Categories
Pages
-

DBIS

LLM-based Tool for FAIR Data Assessment

May 17th, 2024

FAIR data is one of the most important pillars of research data management. It refers to data or a dataset that is Findable, Accessible, Interoperable, and Reusable. The fundamental challenge for researchers is to assess the FAIRness of their research data using various platforms or tools. Most of these tools are implemented based on established assessment frameworks such as the RDA FAIR Data Maturity Indicators, which is then implemented either as a guideline /or as a manual checklist of a question-answer system that the data owner fills in, or as an automatic assessment approach such as that provided by the F-UJI Automated FAIR Data Assessment Tool.

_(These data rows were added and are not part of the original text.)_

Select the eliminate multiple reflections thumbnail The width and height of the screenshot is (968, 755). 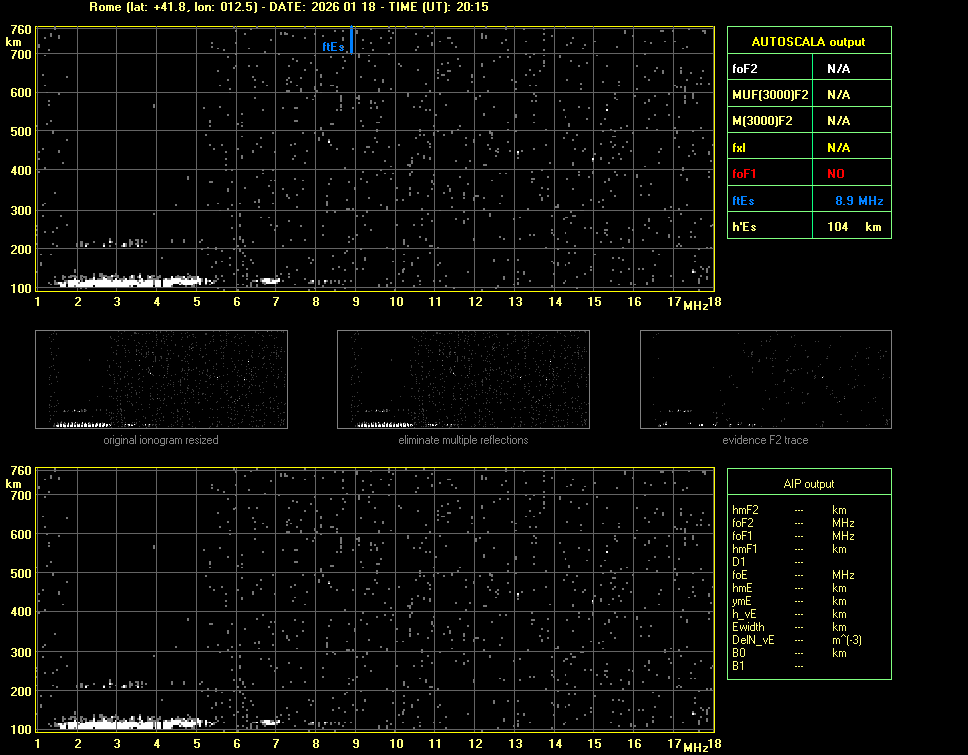click(x=463, y=379)
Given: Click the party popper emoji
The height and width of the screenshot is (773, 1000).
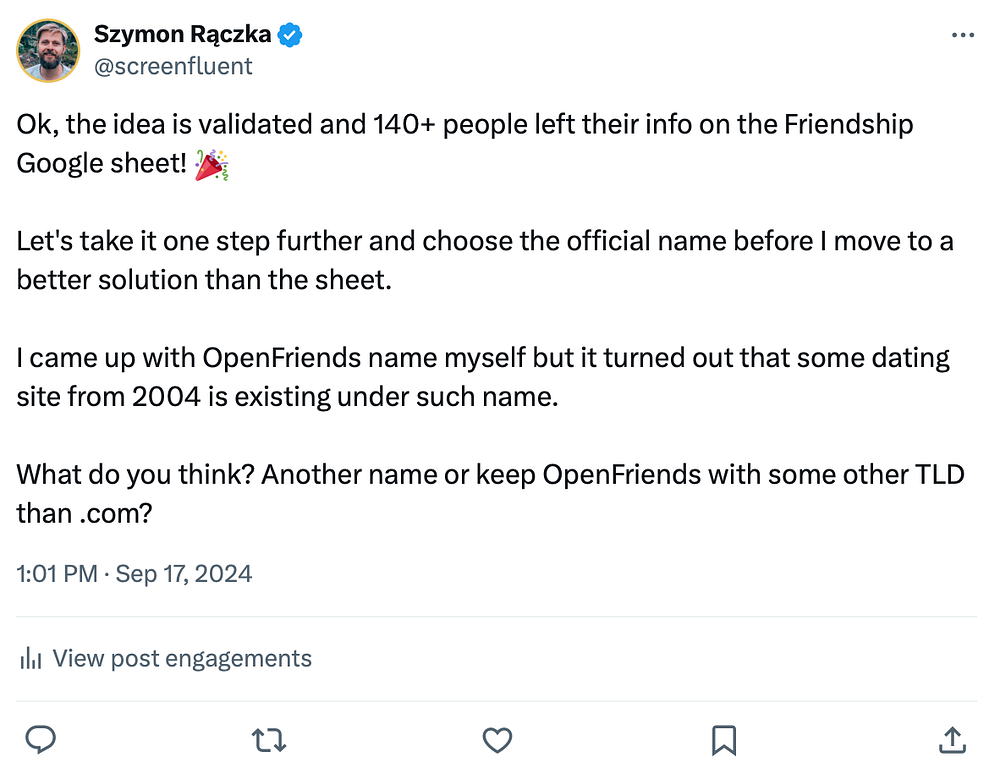Looking at the screenshot, I should click(211, 165).
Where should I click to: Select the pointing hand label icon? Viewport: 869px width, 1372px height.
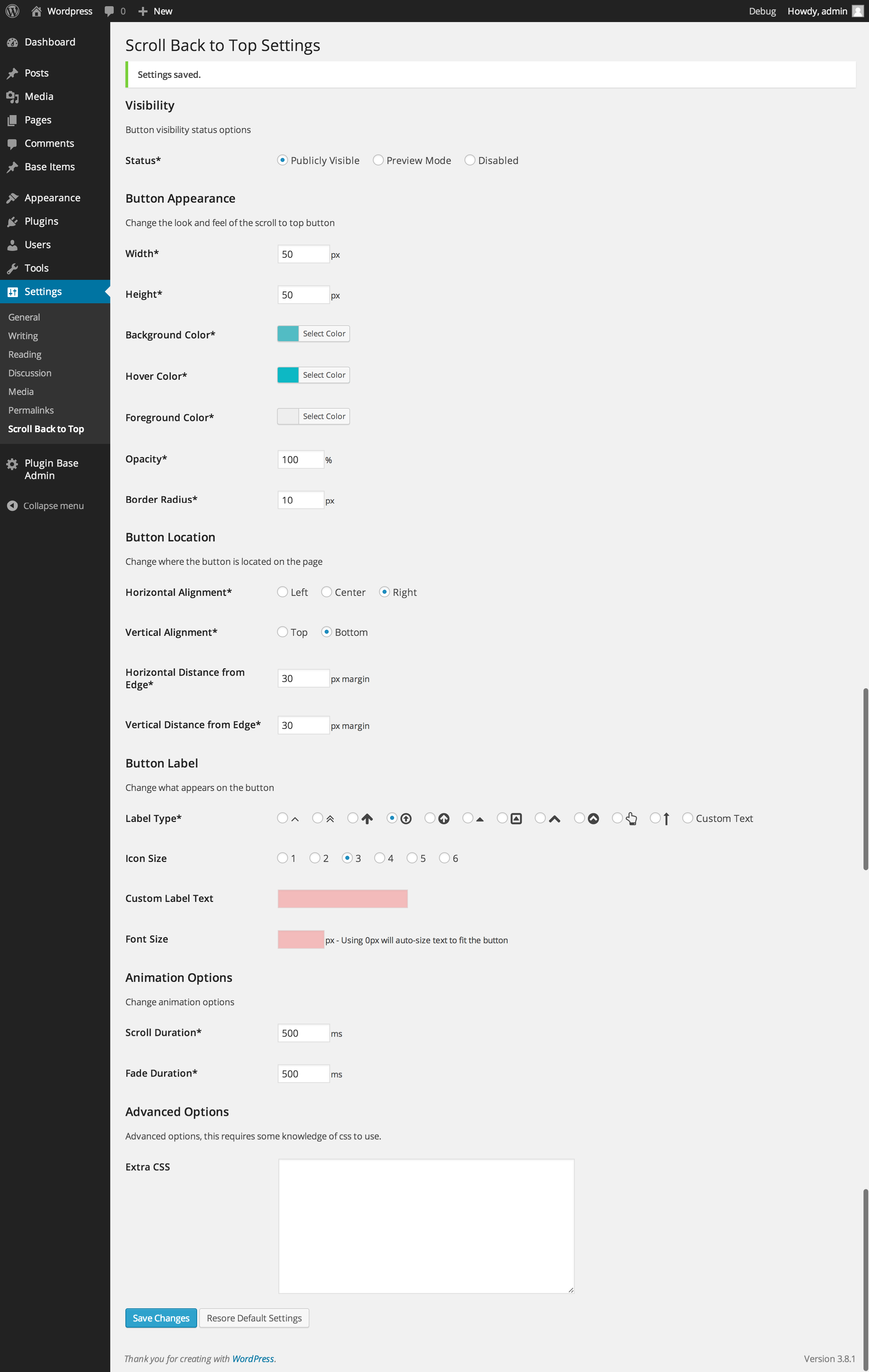(x=617, y=817)
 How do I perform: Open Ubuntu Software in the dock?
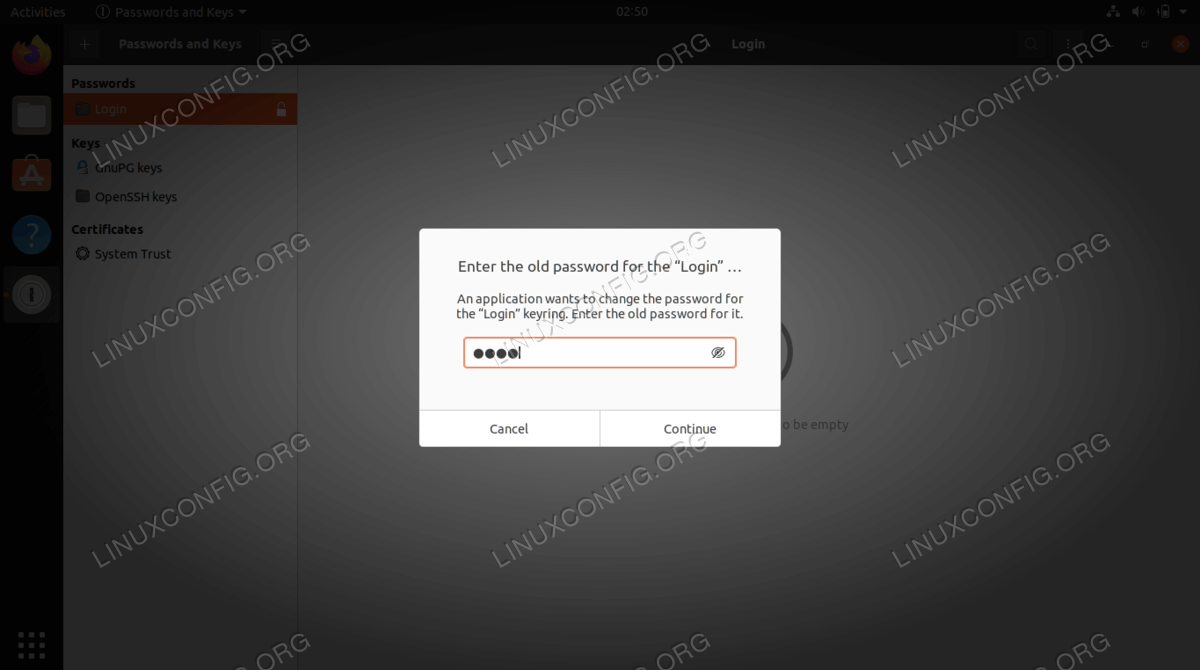coord(32,175)
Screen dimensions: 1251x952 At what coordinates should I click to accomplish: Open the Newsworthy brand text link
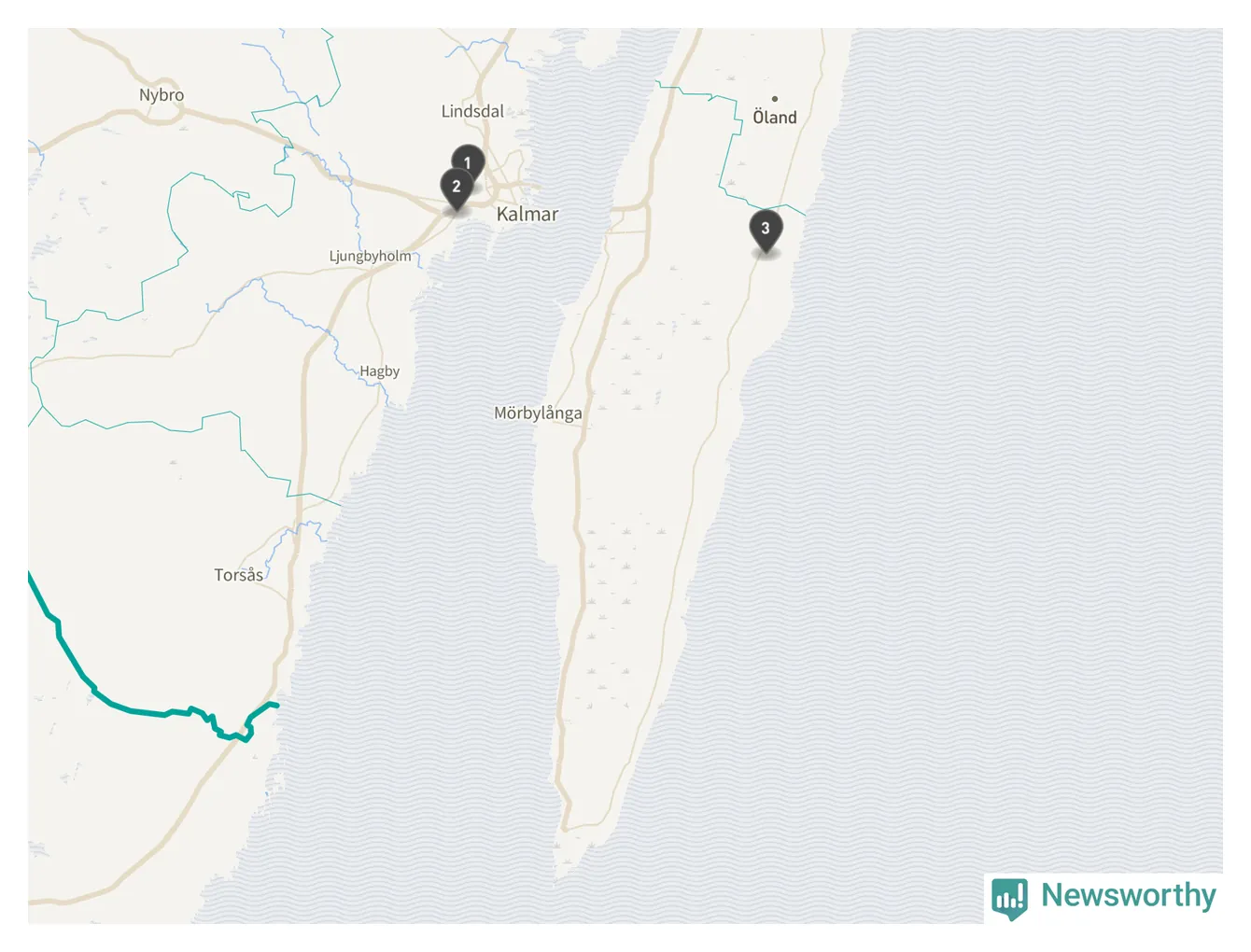click(1128, 895)
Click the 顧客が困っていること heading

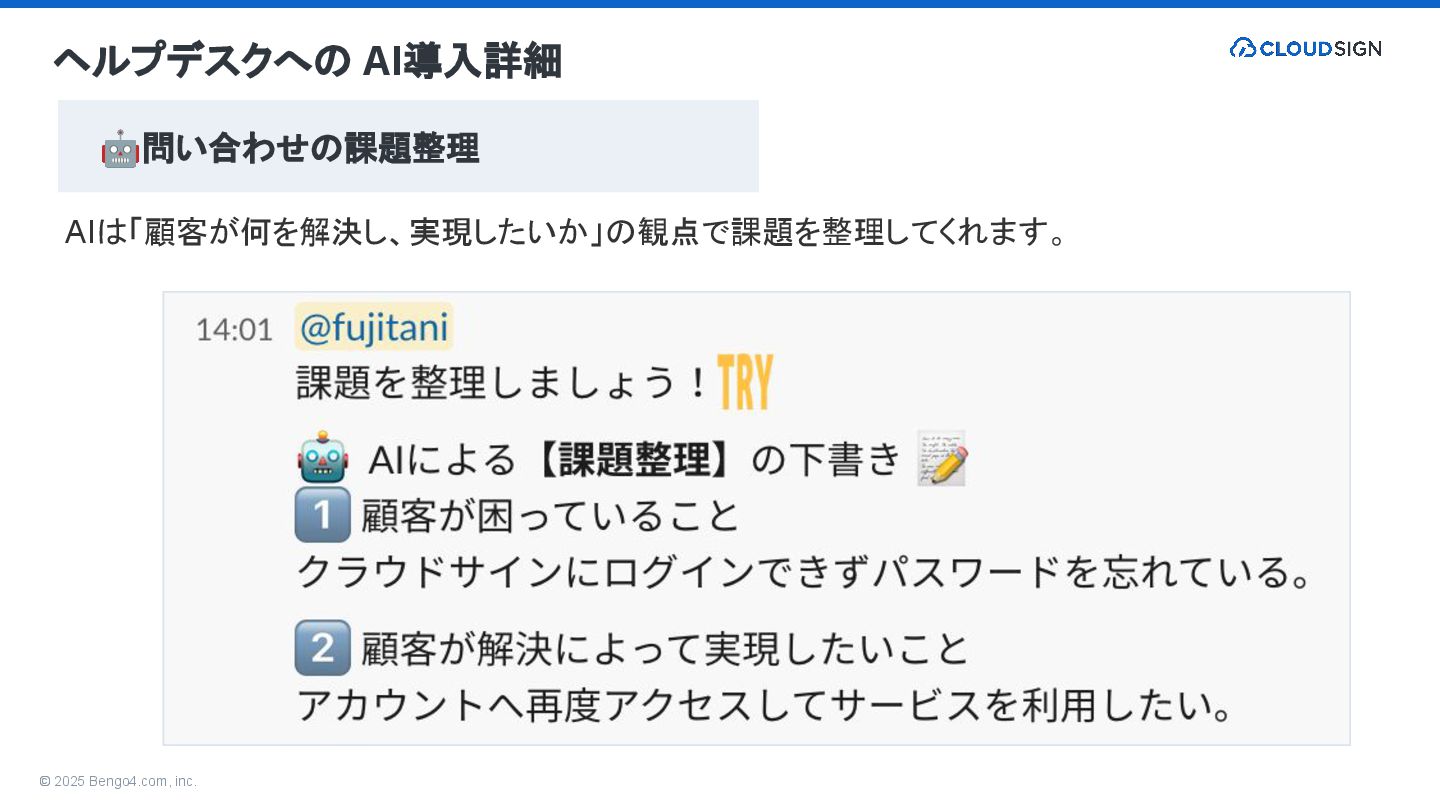point(550,516)
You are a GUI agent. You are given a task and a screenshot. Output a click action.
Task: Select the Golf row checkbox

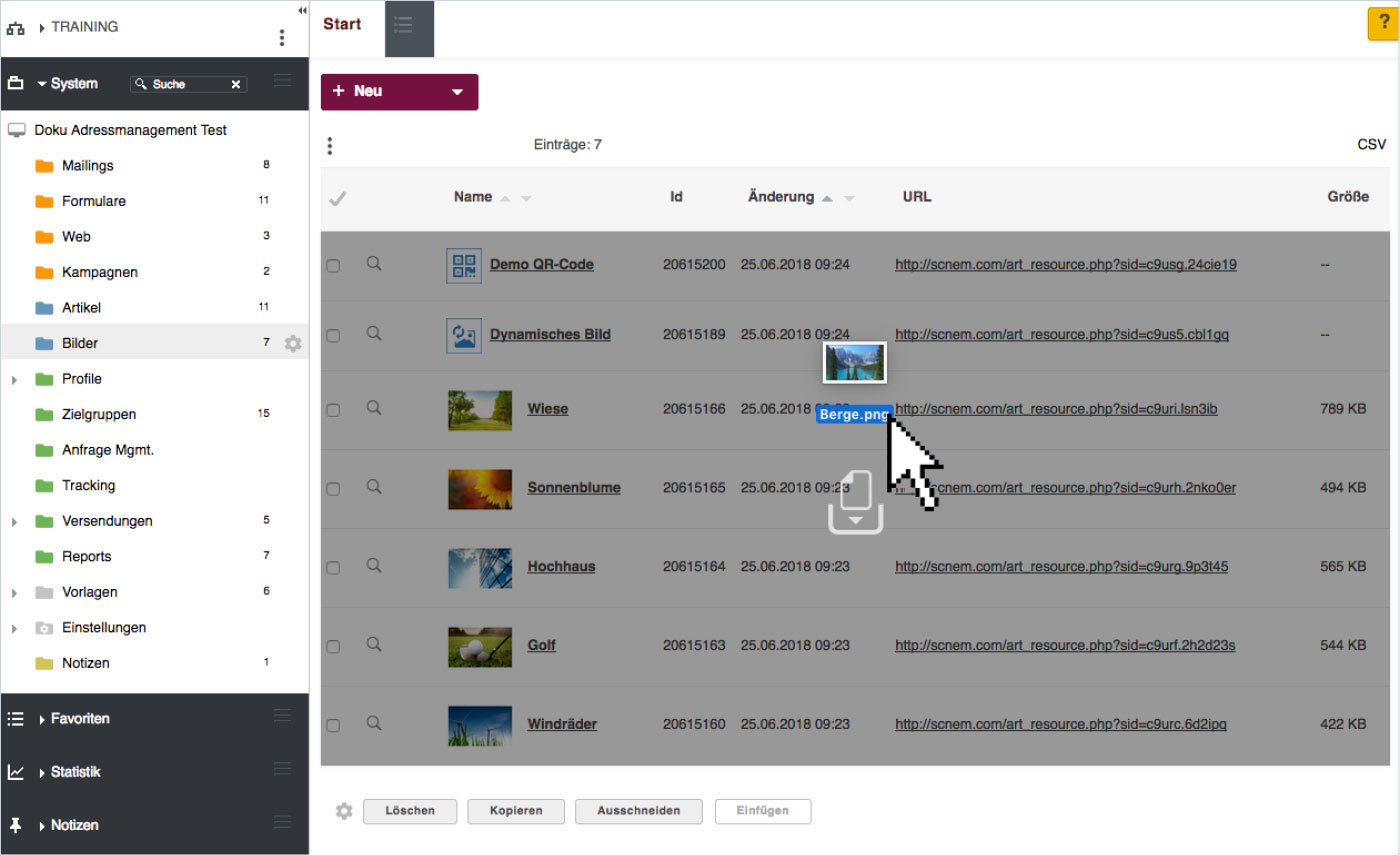333,647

However, FAIR data assessment is undergoing a transformative paradigm shift with the advent of Large Language Models (LLMs). Leveraging advanced natural language processing capabilities, LLMs have the potential to enhance information retrieval, knowledge synthesis, and hypothesis generation.

The goal of the thesis, as depicted in the figure below, is to leverage the benefits inherent in LLMs to develop a tool for FAIR data assessment.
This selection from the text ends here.